> _Extrait à lire_
Que certaines personnes aient pu ainsi vivre à deux époques qui nous semblent si radicalement différentes me semble toujours fascinant. Je me souviens d'un reportage filmé vers 1980 et rediffusé il y a quelques années où un jeune journaliste courtois disait à une actrice nonagénaire qu'elle avait encore de belles années devant elle. Celle-ci, en minaudant un peu, lui répondit en substance : "Vous êtes bien gentil, jeune homme, mais j'ai connu le monde avant même l'invention du tube néon, quand même !" Et ça m'avait mis une claque ; cette petite phrase taquine toute simple m'avait sauté à la figure comme une évidence : avec l'accélération du progrès et l'allongement de la durée de vie, nous allons de plus en plus connaître des anciens qui pourront sans nul doute dire avoir appartenu à deux époques très distinctes de notre monde, voire plus encore. Nous même, pour peu que nous ayons plus de quarante ans, pourrons estomaquer nos petits-enfants en leur disant que nous avons connu le monde d'avant internet. Je ne doute pas qu'ils nous prendrons pour des extraterrestres : mes jeunes élèves ont déjà du mal à y croire tant ça fait partie de leur quotidien. Imaginez : un monde sans UMAC !
Ici, en plus, Max ira puiser dans la fougue de son passé renié et si différent toute l'énergie nécessaire pour entamer un dernier combat potentiellement rédempteur, si ce n'est au yeux du monde, au moins aux siens. C'est symboliquement très fort.

> _Données fournies_
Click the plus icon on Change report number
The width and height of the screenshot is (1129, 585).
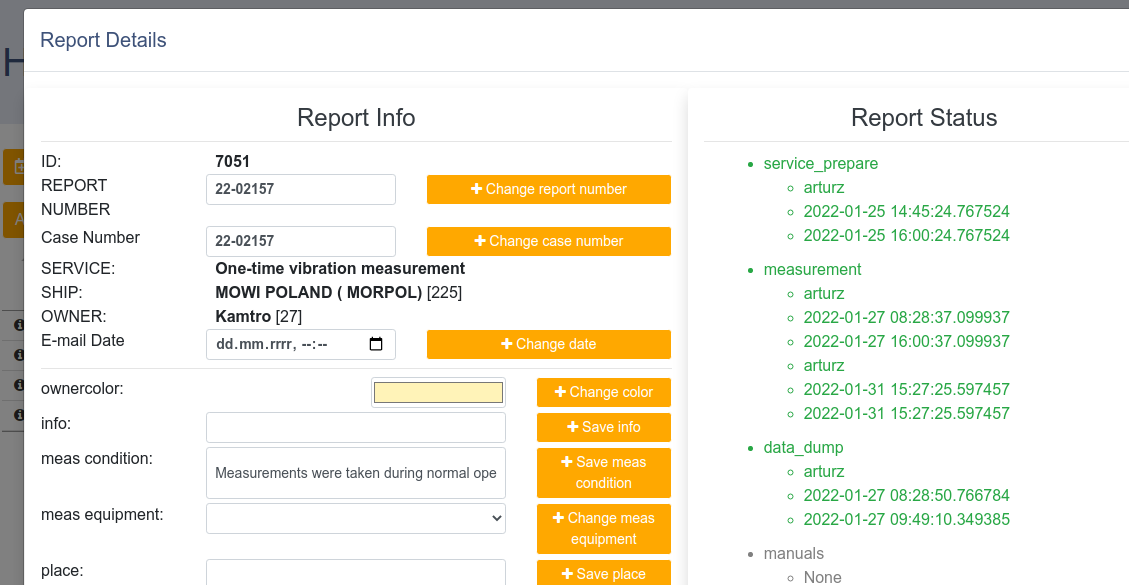477,189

> _Travail à faire_
a) Recopiez tel quel le passage de l'extrait qui va de « Ici, en plus, Max » jusqu'à « symboliquement très fort. ».
b) D'après l'extrait, avant l'invention de quoi l'actrice nonagénaire dit-elle avoir connu le monde ?
c) Dans l'extrait, quelles sont les choses dont l'absence est évoquée pour décrire le monde d'autrefois ? Nommez-les toutes.

> _Réponses aux exercices_
a)
Ici, en plus, Max ira puiser dans la fougue de son passé renié et si différent toute l'énergie nécessaire pour entamer un dernier combat potentiellement rédempteur, si ce n'est au yeux du monde, au moins aux siens. C'est symboliquement très fort.

b) Avant l'invention du tube néon.

c) Le tube néon, internet, UMAC.